▶ Provided text
___

The aggressive tightening effort by the Federal Reserve to control inflation has significantly affected the housing market in 2022. Home sales and, consequently, prices have been falling for months as borrowing costs have approximately doubled from where they were at the beginning of the year.
“There are approximately two months of lag time between mortgage rates and home sales,” Lawrence Yun, NAR’s chief economist, said in a statement. “With mortgage rates falling throughout December, home-buying activity should inevitably rebound in the coming months and help economic growth.”
MBA Weekly Survey Dec. 21, 2022: Falling Rates Boost Refis for 2nd Straight Week
The Mortgage Bankers Association said Wednesday that its Weekly Mortgage Applications Survey for the week ending Dec. 16 showed an increase in refinancing activity for the second consecutive week due to the lowest interest rates since September.
Although the unadjusted refinance index rose 6% from the previous week, it was still 85% lower than the last week a year earlier. More mortgages were for refinances, from 29.4% the last week to 31.3 percent of all applications.
Double-digit U.S. Home Price Growth Streak Skids To An End
When mortgage rates spiked above 7% in October, and further limited demand, annual price growth in the U.S. housing market fell into the single digits for the first time in roughly two years, a pair of highly monitored surveys indicated on Tuesday.

___

▶ Exercise requirements
• 1. Please copy the housing market text from "Although the unadjusted" to "of all applications.", substituting "prior week" for "previous week".
• 2. Carry the housing market text forward, starting after its final sentence.

___

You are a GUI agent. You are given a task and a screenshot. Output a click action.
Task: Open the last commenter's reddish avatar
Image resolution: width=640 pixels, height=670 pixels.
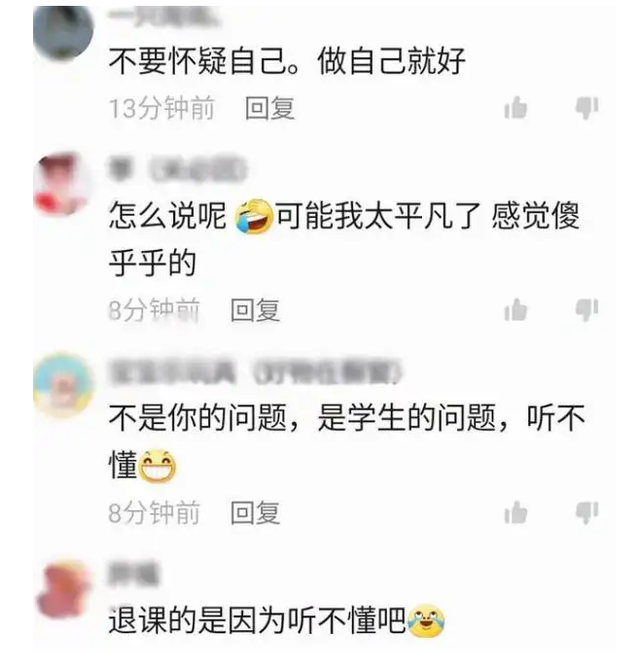point(63,590)
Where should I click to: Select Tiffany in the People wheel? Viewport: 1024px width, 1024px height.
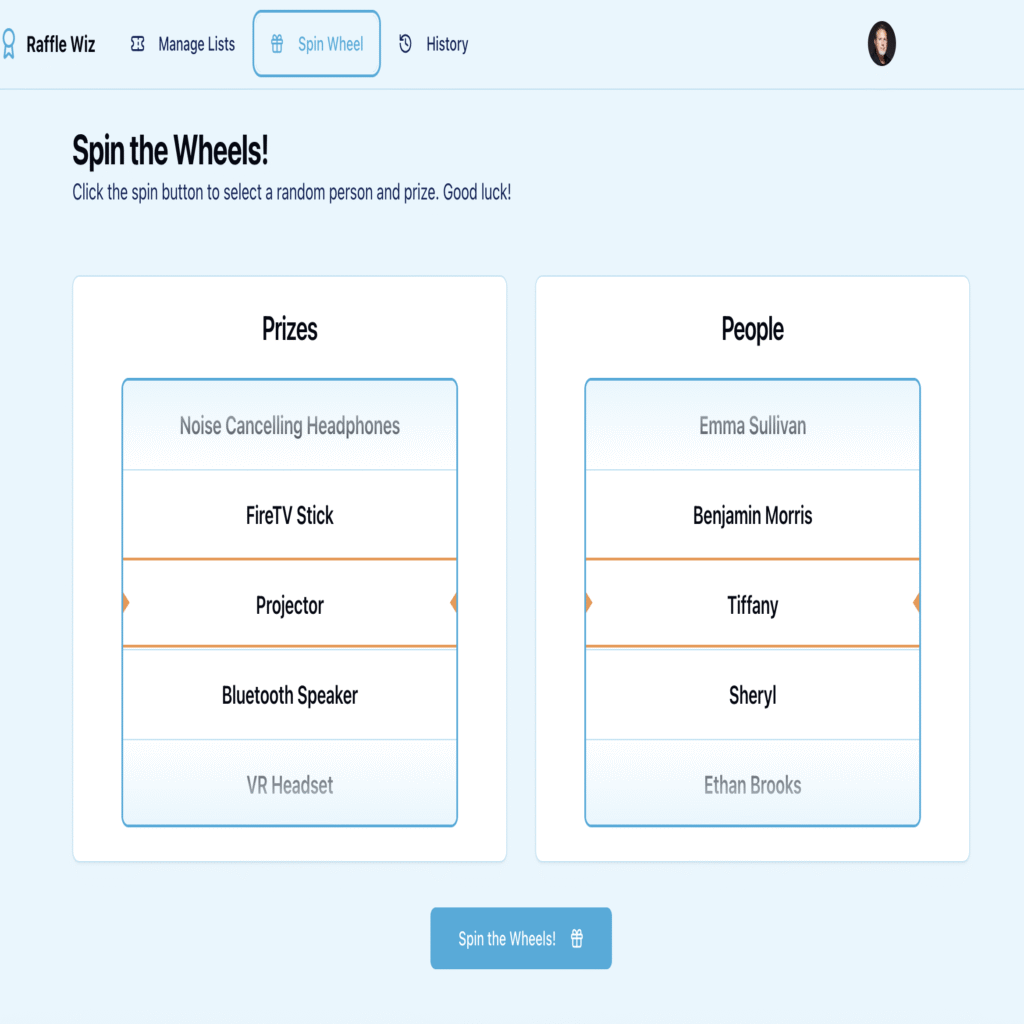tap(752, 605)
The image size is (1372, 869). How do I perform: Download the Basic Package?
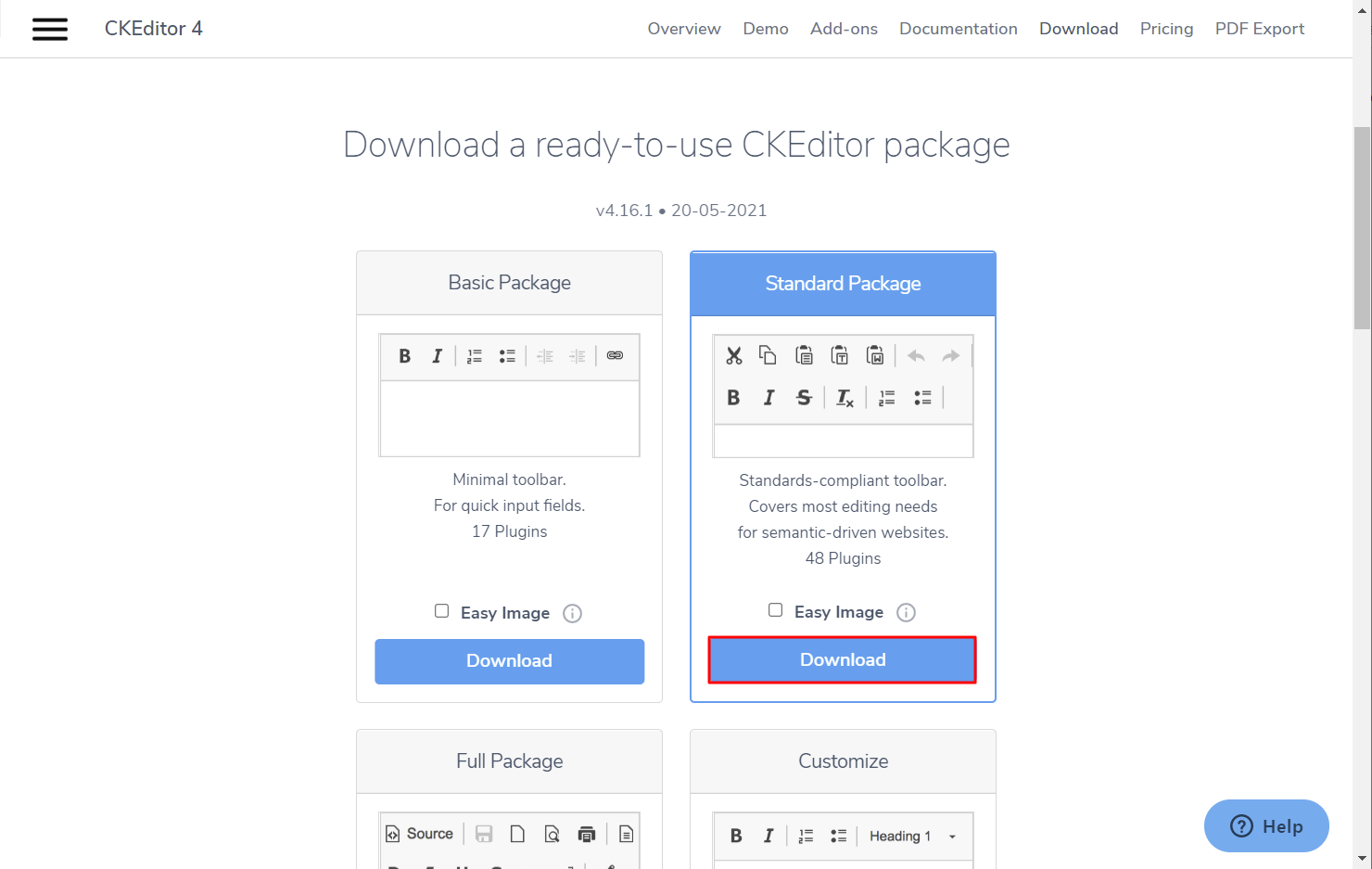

___

▶ Written responses
• 1.
Although the unadjusted refinance index rose 6% from the prior week, it was still 85% lower than the last week a year earlier. More mortgages were for refinances, from 29.4% the last week to 31.3 percent of all applications.

• 2.
The S&P CoreLogic Case Shiller national home price index saw its first single-digit gain since November 2020 in October, rising 9.2% as opposed to 10.7% in September. This is the index’s first non-double-digit gain since September 2020. The annual home price increase rate decreased to 9.8% in October from 11.1% in September, according to the Federal Housing Finance Agency.
The Fed’s aggressive interest rate increases, intended to lower high inflation by reducing demand in the economy, have negatively impacted the housing market. The Fed increased rates by half a percentage point this month, capping a year that saw its benchmark rate grow at the fastest since the early 1980s, from nearly zero in March to between 4.25% and 4.5%. In 2023, rates, according to Fed experts, will likely reach 5%.
The National Association of Realtors predicted earlier this month that existing home values, which comprise the vast majority of the market, will stay steady in 2023.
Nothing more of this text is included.